ANTIGONISH: Accelerating efforts to advance accessibility on its campus, StFX University launched its first ever multi-year accessibility plan.

Vice President, Finance and Administration, Monica Foster, explained the plan identifies specific goals and initiatives to advance accessibility in StFX’s community and ensure that the university supports the Province of Nova Scotia’s goal of being an accessible province by 2030.

“It is our first accessibility plan. Although it’s good for in and of itself, it should have always been done,” Foster, who was also the co-chair of the StFX Accessibility Advisory Committee told The Reporter in an interview. “It’s a real important step in our progress to becoming a fully equitable, diverse, inclusive, and accessible institution. The overall purpose of the plan is to provide barrier-free access to all individuals who come to StFX, whether that’s faculty, staff, students, or visitors.”

The StFX Accessibility Plan identifies six key areas where improvements are needed; teaching, learning and research; information and communication; goods and services; employment; transportation; and the built environment.

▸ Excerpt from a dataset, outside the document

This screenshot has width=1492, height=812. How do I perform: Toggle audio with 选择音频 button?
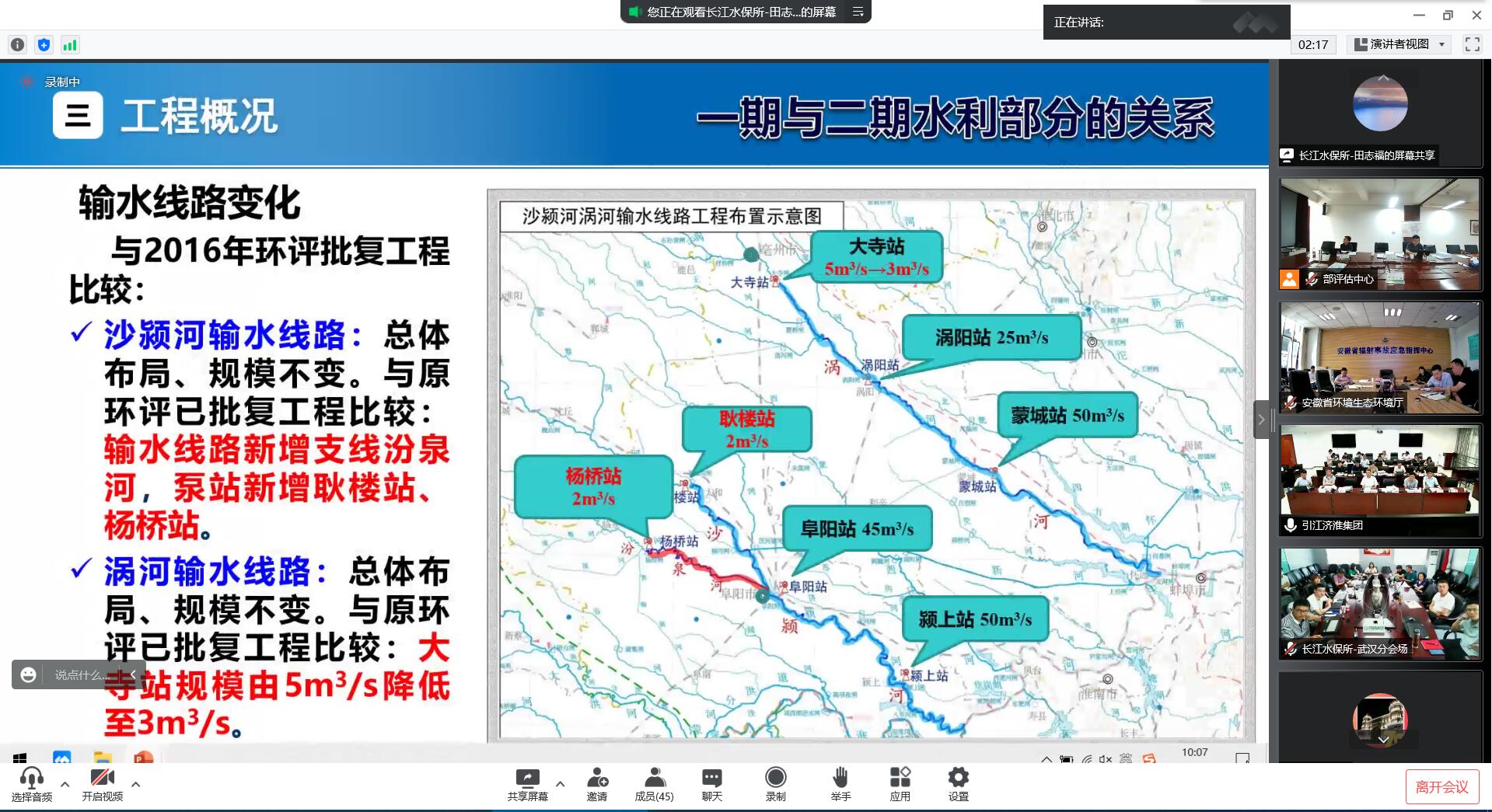(32, 784)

“Being fully accessible is a huge, huge, initiative, so these are steps to get to that final outcome. It’s a three-plus year plan that will be revisited and change as needs or different aspects of accessibility change,” Foster said. “What was considered accessible in the past is not near to what is deemed accessible now.”

StFX University’s commitment to accessibility begins with identifying, removing, and preventing barriers to accessibility in all aspects of university life. These barriers, she said, may be attitudinal, organizational, physical, or within the design of information, communications, and technology systems.

“We are undertaking a huge project at the Saputo, the lens of accessibility is all through that project,” Foster said. “Anytime you’re not accessible to employees, staff, students, you are not servicing the needs of your community, so as much as we can do, as fast as we can do, with the quality that it needs to be done with, we need to do.”

The StFX Accessibility Advisory Committee and StFX Student Accessibility Advisory Committee, which guided the plan’s development, were cross-functional and received input from the community via a campus-wide consultation process.

Foster suggested to become fully accessible, it will require some amount of financial contribution from the provincial or federal governments.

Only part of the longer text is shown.